Consegue alle considerazioni che precedono che la nozione di ravvedimento richiamata dal comma 4 dell’art. 16-nonies debba essere apprezzato in maniera differente a seconda del beneficio o della misura richiesti. Se, infatti, si ammette la gradualità nell’accesso ad essi, deve postularsi, da un punto di vista logico, che il percorso rieducativo del detenuto ~0a~ non debba considerarsi concluso fin dal momento dell’accesso al primo gradino dei benefici penitenziari, costituito dal permesso premio. Richiedere, fin da tale momento, il raggiungimento di quel sicuro ravvedimento che viene richiesto dall’art. 176 cod. pen. per l’applicazione della liberazione condizionale vanificherebbe il richiamato principio gradualistico nell’accesso ai benefici; e non consentirebbe di comprendere per quale motivo il detenuto debba essere ammesso al permesso premio e non, direttamente, alla detenzione domiciliare o alla liberazione condizionale. Ne consegue che il ravvedimento richiesto anche per il permesso premio, che giustifica, unitamente al percorso collaborativo, la previsione di un più agevole accesso al beneficio rispetto ai detenuti non collaboranti, deve essere inteso non già come l’avvenuto conseguimento del fine ultimo del trattamento rieducativo, quanto come la maturazione di un definitivo e irreversibile distacco dal contesto criminale rispetto al quale è maturata la scelta collaborativa.

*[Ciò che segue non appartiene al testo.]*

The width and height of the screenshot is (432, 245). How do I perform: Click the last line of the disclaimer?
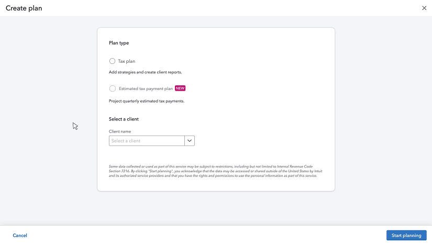coord(213,176)
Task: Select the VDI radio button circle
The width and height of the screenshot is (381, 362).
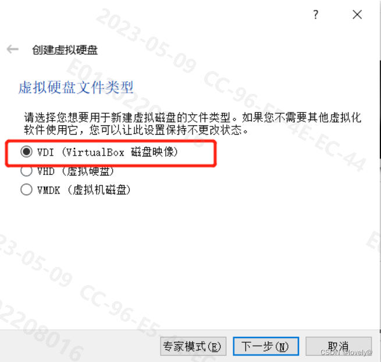Action: coord(26,152)
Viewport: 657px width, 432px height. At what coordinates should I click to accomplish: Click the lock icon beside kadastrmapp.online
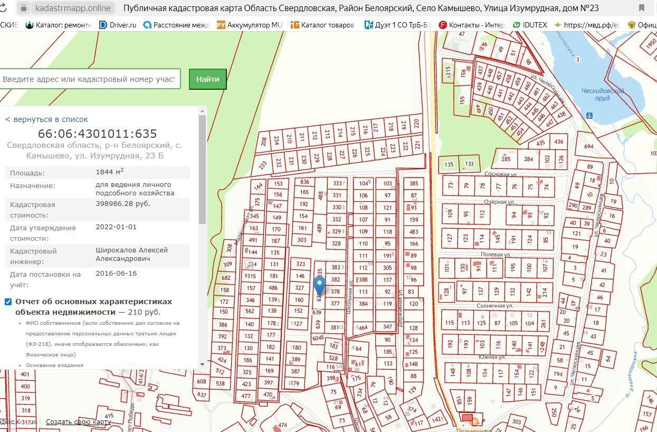pyautogui.click(x=23, y=8)
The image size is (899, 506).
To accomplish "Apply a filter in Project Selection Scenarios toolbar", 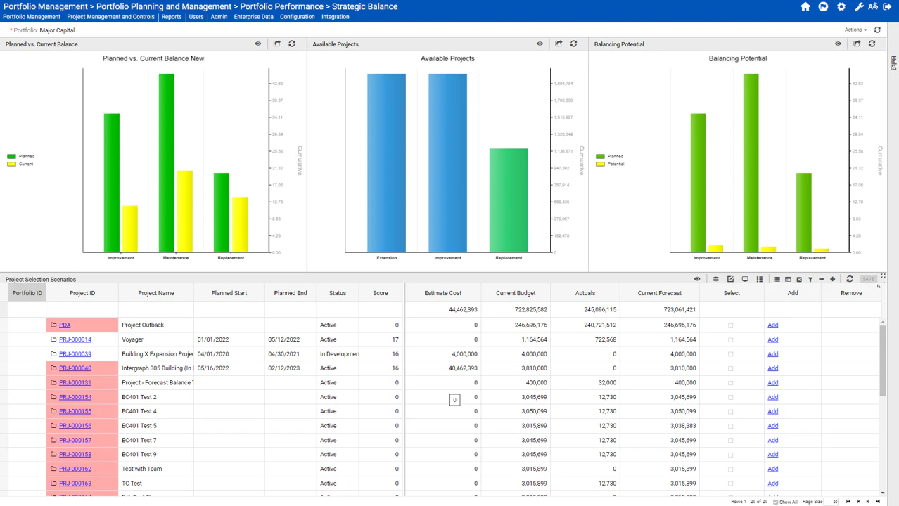I will [x=810, y=279].
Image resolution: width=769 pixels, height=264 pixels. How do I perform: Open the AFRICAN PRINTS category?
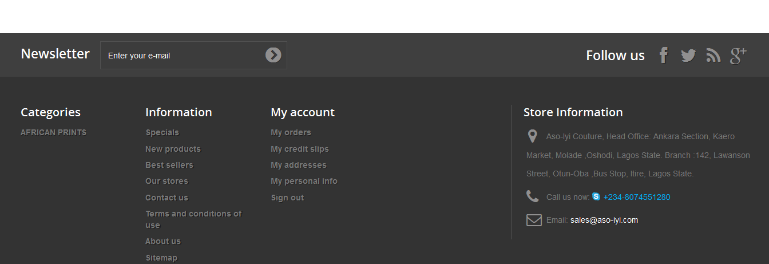(53, 132)
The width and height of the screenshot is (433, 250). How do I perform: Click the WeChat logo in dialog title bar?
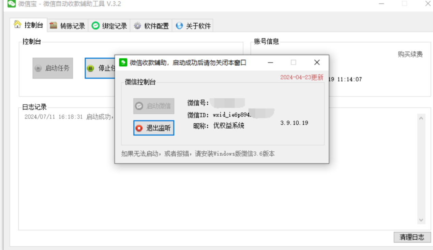123,62
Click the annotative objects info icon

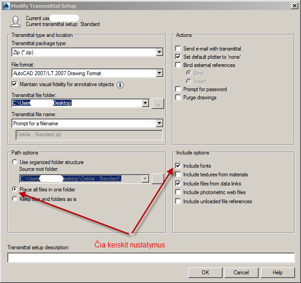pos(120,85)
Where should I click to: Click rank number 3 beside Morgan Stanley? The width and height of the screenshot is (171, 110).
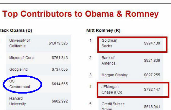[90, 75]
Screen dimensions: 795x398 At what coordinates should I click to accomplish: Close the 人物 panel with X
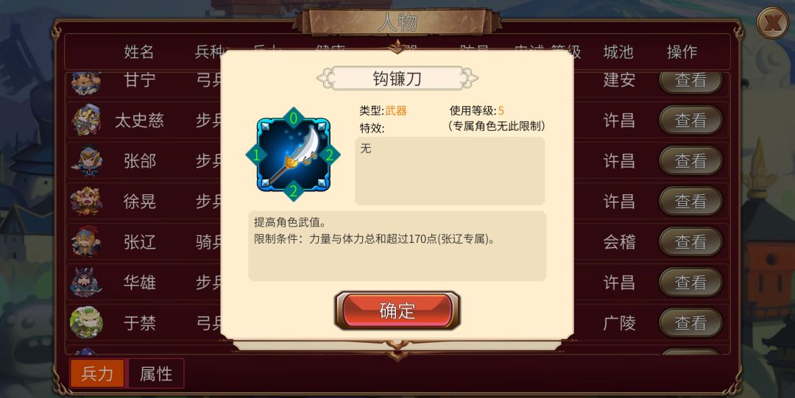click(773, 23)
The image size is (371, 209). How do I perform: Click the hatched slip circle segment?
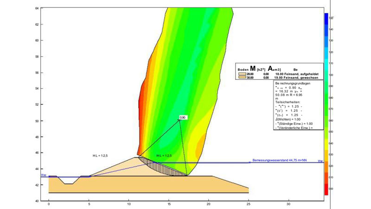coord(162,167)
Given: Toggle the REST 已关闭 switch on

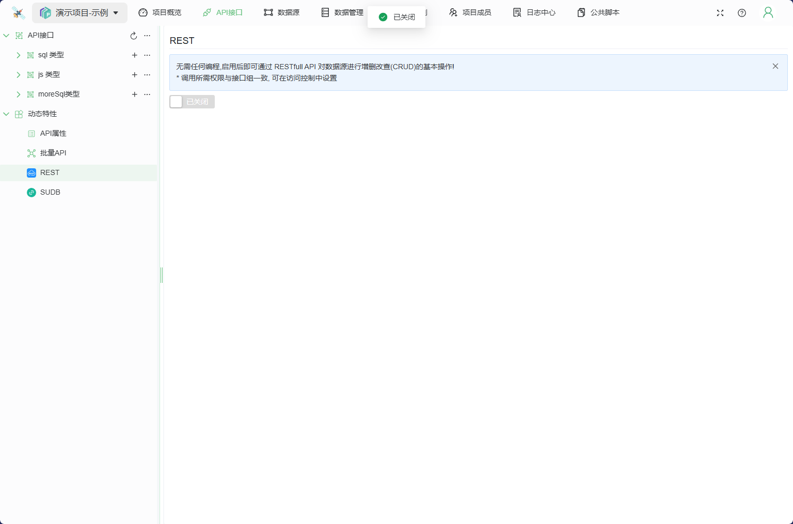Looking at the screenshot, I should [x=192, y=102].
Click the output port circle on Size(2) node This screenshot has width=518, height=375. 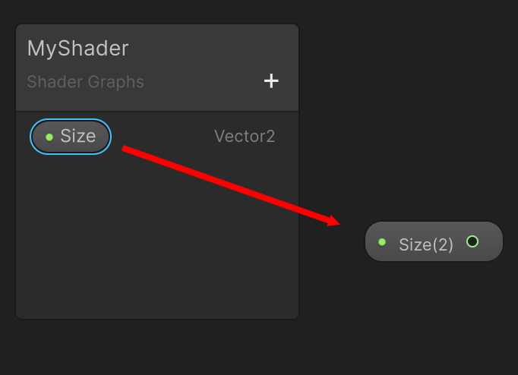pos(472,241)
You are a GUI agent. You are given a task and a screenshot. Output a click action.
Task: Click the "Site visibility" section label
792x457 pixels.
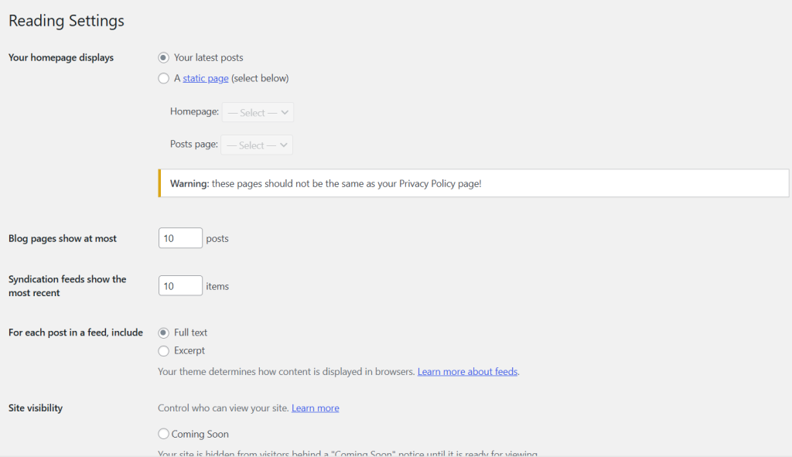[x=36, y=408]
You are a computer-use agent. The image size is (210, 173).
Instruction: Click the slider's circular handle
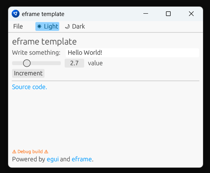pos(27,63)
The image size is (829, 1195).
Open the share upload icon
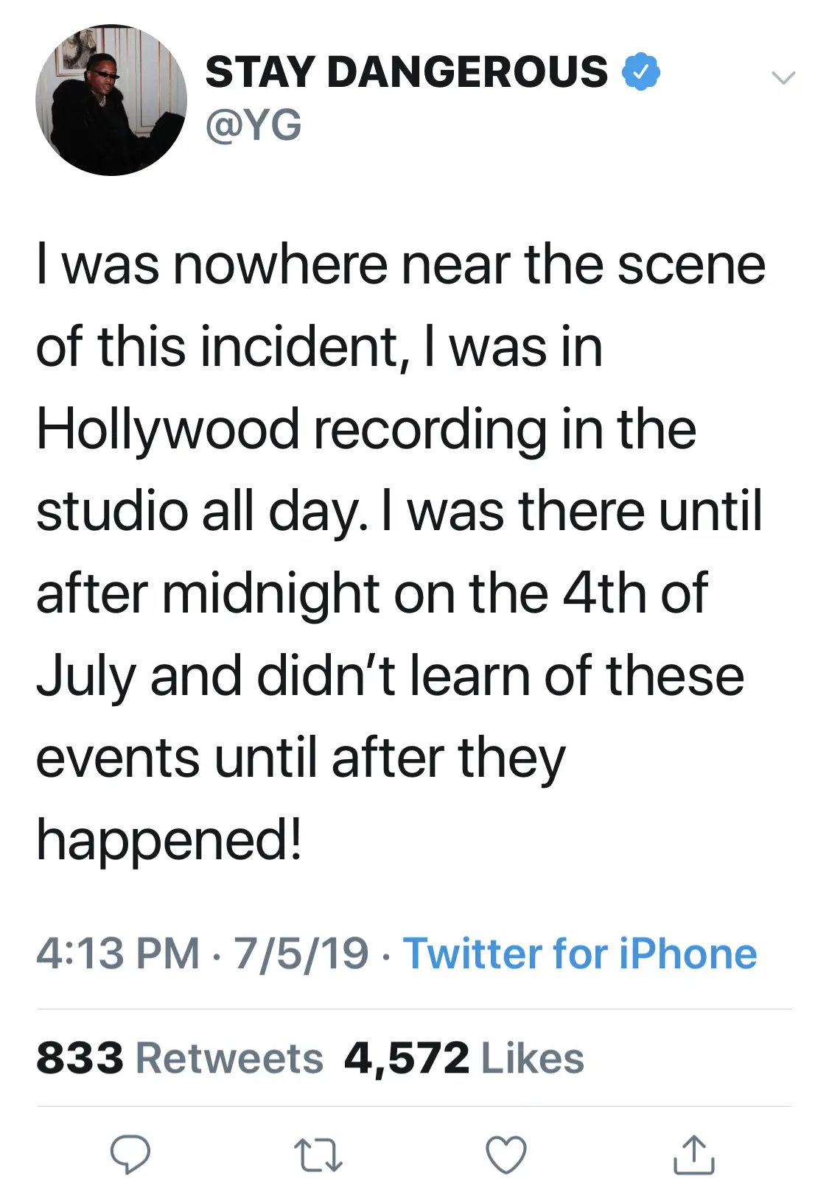click(x=693, y=1154)
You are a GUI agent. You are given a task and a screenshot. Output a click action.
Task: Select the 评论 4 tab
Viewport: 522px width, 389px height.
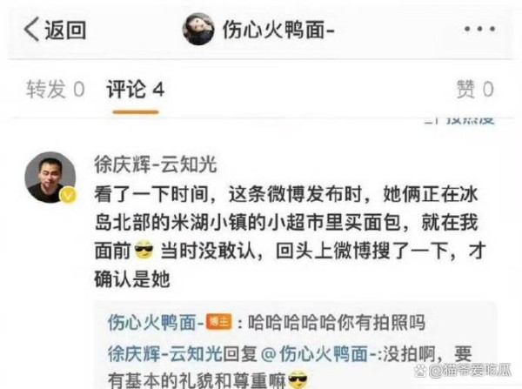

Tanto premesso, osserva il Collegio che il Tribunale, pur elencando una serie di circostanze positive, indicatrici di una favorevole evoluzione del percorso rieducativo (dalla regolare condotta penitenziaria al corretto svolgimento di attività
lavorativa e di studio in carcere), ha ritenuto che il percorso detentivo fin qui compiuto da Comito non fosse ancora sufficiente a consentirgli l’accesso al beneficio extramurario.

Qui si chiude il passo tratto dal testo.